Melinda French Gates. (MasterClass Photo)

Melinda French Gates announced on Tuesday that she is planning to grant $1 billion over the next two years to programs and people working on women’s and family issues. She highlighted the need to fund reproductive initiatives in the U.S. following the Supreme Court’s 2022 decision that gutted abortion protections.

“While I have long focused on improving contraceptive access overseas, in the post-Dobbs era, I now feel compelled to support reproductive rights here at home,” French Gates said in an op-ed in The New York Times. “For too long, a lack of money has forced organizations fighting for women’s rights into a defensive posture while the enemies of progress play offense. I want to help even the match.”

The news come two weeks after French Gates announced her resignation from the Bill & Melinda Gates Foundation, a Seattle-based philanthropic effort that she helped launch nearly 25 years ago. She left the organization with $12.5 billion for her own initiatives as part of her divorce agreement with Bill Gates.

French Gates is using Pivotal Ventures, her independent company created in 2015, to begin deploying her newly committed $1 billion. Pivotal provided some additional details on where the funding is going.

  • French Gates is issuing $200 million in grants to U.S. groups focused on women’s rights. That includes the Center for Reproductive Rights, a legal group advocating for abortion, contraception and other rights; National Women’s Law Center, which advocates for gender equity; National Domestic Workers Alliance, representing home care workers, nannies and house cleaners; and States United Democracy Center, a group working for fair, free elections.
  • Twelve people globally whose work French Gates admires will receive $20 million each to distribute as grants to others. The dozen include former New Zealand Prime Minister Jacinda Ardern, filmmaker Ava DuVernay, Olympic athlete Allyson Felix, and Crystal Echo Hawk, an advocate for Native American peoples and issues.
  • This fall, French Gates will launch a $250 million global initiative focused on the mental and physical health of women and girls. The effort will include an open call to grass-roots organizations “beyond the reach of major funders,” she said. “I hope to lift up groups with personal connections to the issues they work on.”

These last two efforts share similarities to initiatives by other major philanthropists eager to disperse some of their massive wealth.

Since 2021, Amazon founder Jeff Bezos and his fiancée Lauren Sanchez have issued five “Courage and Civility Awards” of $50 million to $100 million to leaders such as musician Dolly Parton, actor and activist Eva Longoria, and retired Navy Adm. William McRaven to disperse as they see fit.
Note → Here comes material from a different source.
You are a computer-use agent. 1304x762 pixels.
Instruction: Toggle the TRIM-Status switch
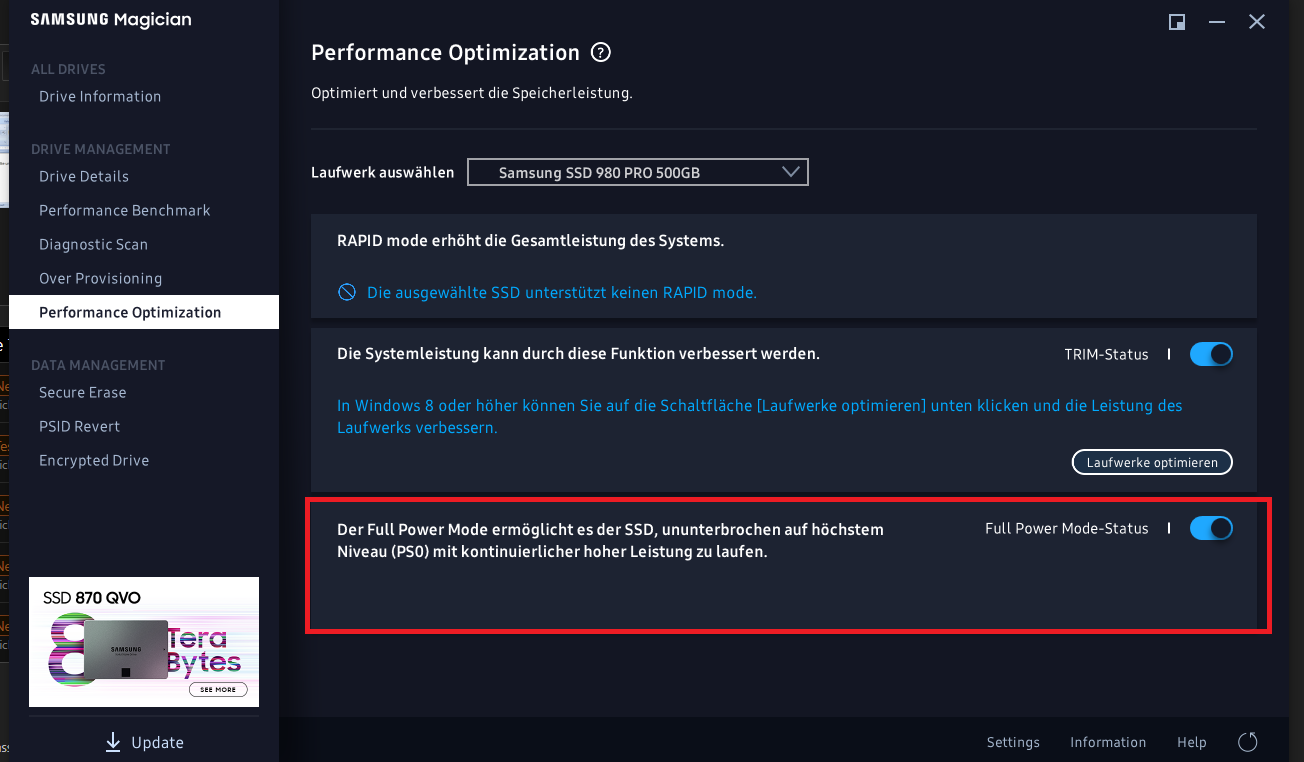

A year ago, MacKenzie Scott held an open call to “community-led, community-focused” nonprofits, resulting in 361 organizations from the U.S. and Puerto Rico receiving grants this spring that totaled $640 million. Lever for Change, the group that partnered with Scott on her open call, will likewise work with French Gates.

In her op-ed, French Gates noted that roughly 2% of charitable giving in the U.S. is directed to groups supporting women and girls, with a fraction of that focused on women of color.

“When we allow this cause to go so chronically underfunded, we all pay the cost,” she wrote. “As shocking as it is to contemplate, my 1-year-old granddaughter may grow up with fewer rights than I had.”

One of the 16 U.S. grant recipients announced Tuesday is a nonprofit news organization called The 19th, which is reporting on issues important to women and LGBTQ+ people with a focus on underrepresented communities.

“This support will bolster our critical politics and policy coverage in a seismic election year, allow us to make strategic investments in our audiences and our future, and lay the foundation for our long-term sustainability in a turbulent time for our industry,” Emily Ramshaw, co-founder and CEO of The 19th, said in a blog post.